Notarizing Issues (Are any items already signed before calling codesign?)

I tried notarizing a merged test app, without calling codesign.

The app should fail because nothing is signed. The app is built and then submitted. No code signing.

Notarization issues fall into 3-groups.

“A” group (expected)

This group has 2-messages for each issue path, which are:

“The binary is not signed.”,
“The signature does not include a secure timestamp.”

“B” group (expected)

This group has 3-messages for each issue path, which are:

“The binary is not signed.”,
“The signature does not include a secure timestamp.”
“The executable does not have the hardened runtime enabled.”

“C” group (unexpected)

This group has a single message, which is:

“The executable does not have the hardened runtime enabled.”

Group “C” implies that some content is already signed and timestamped, although I did no signing. Why?

There are 2-issue paths in “C” group, which are:

“/Contents/MacOS/InstallTool.app/Contents/Library/LaunchServices/com.4D.Helper”
“/Contents/MacOS/InstallTool.app/Contents/MacOS/InstallTool”

QUESTIONS:

  1. Is “C” group already signed?
  2. Do I re-sign the items in “C”?
  3. Do I have to anything to the items in “C” before resigning them?

I don’t fully subscribe to your group descriptions, but to answer your questions:

  1. Is “C” group already signed?

yes they are signed by 4D, but they are missing the hardened runtime option.
any file can be signed, even non-executables,
but apps need to be signed with the hardened runtime option,
and optionally with entitlements.

  1. Do I (have to) re-sign the items in “C”?

yes.

  1. Do I have to (do) anything to the items in “C” before resigning them?

you need to solve any issues that would prevent signing.
extended attributes (xattr -c),
old signatures (codesign --remove-signature), etc.

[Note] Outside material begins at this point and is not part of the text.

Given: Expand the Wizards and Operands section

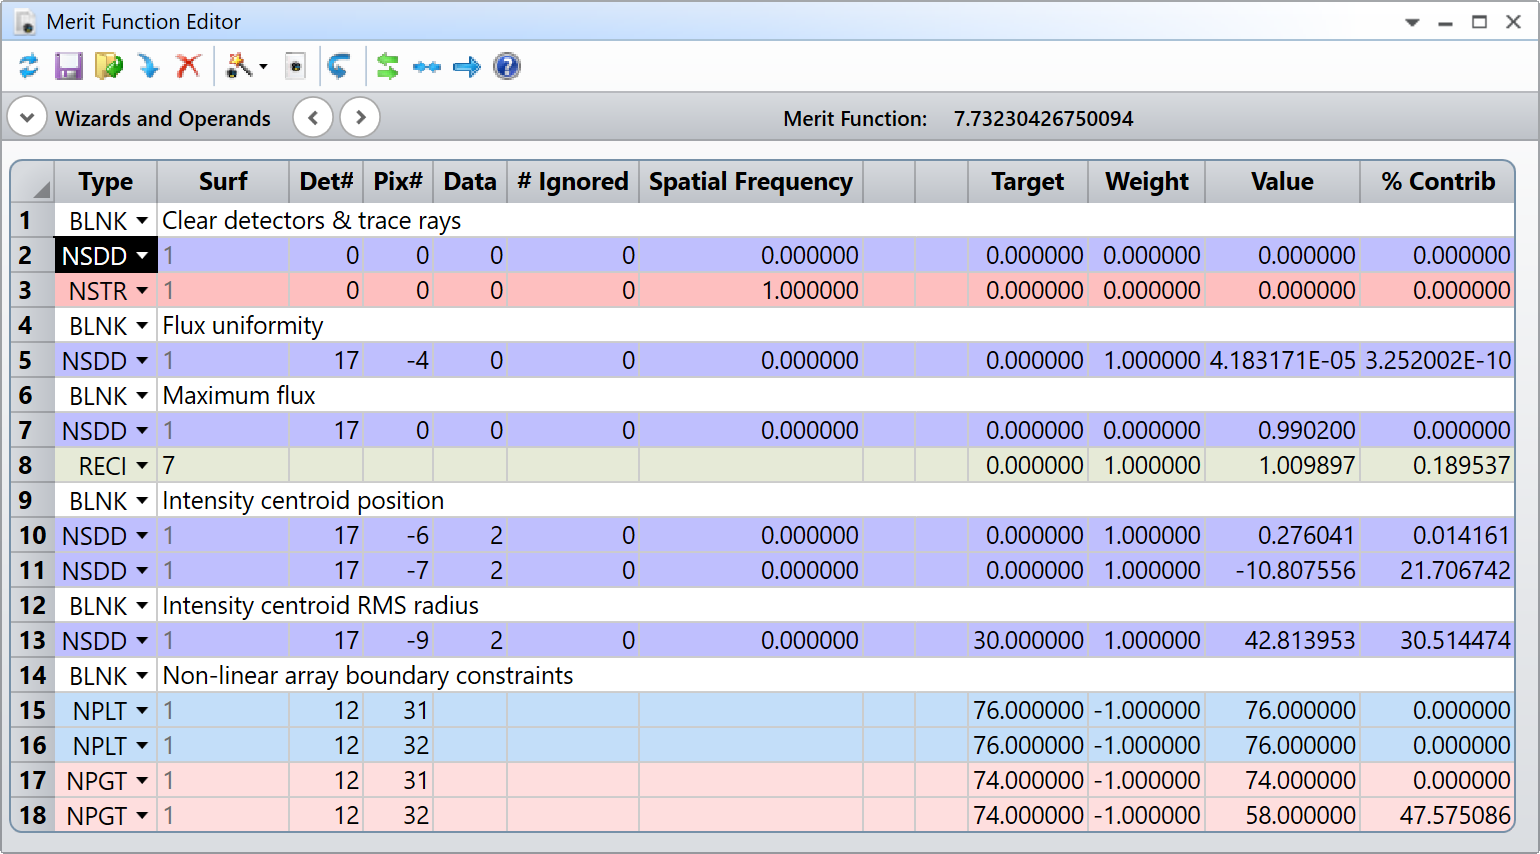Looking at the screenshot, I should point(27,118).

most importantly, you should avoid the --deep option
and “sign code inside out in individual stages”

https://developer.apple.com/library/archive/technotes/tn2206/_index.html

last but not least,

you can sign an app with a free Mac Developer certificate,
but notarisation requires you to use a $99/yr Developer ID certificate.

if you have a Developer ID certificate generated before the new rules,
notarisation is optional, which is why 4D can sign the app without the hardened runtime option.

for new Developer ID certificates, notarisation is not optional.

Hi Miyako,

Thanks for responding.

: Keisuke MIYAKO

I don’t fully subscribe to your group descriptions…

Could you elaborate?

I tried submitting for notarization an unsigned merged app to see what errors Apple reports in the “developer_log.json”.

Apple error messages appear to fall into 3-groups, which I labeled: “A”, “B” and “C”. The italicized text is the Apple error message verbatim.

: Keisuke MIYAKO

codesign --remove-signature

The “–remove_signature” operating option doesn’t seem to appear in codesign’s manual page.

Where do we find the documentation for “–remove_signature”?

Best regards,
Jeremy

–remove-signature has always been an unofficial option that everyone seems to know.
your are right, it is undocumented.


I do not dispute your explanation about the error messages returned from Apple.
I have confronted them myself so many times.

I just do not think there is merit in categorising the messages or trying to ascertain what they mean.
after all, notarisation is a 100% automated process.
if you digest the specification and fully meet their expectations, you get no errors.

otherwise, error messages may or may not be relevant to the reason why you failed.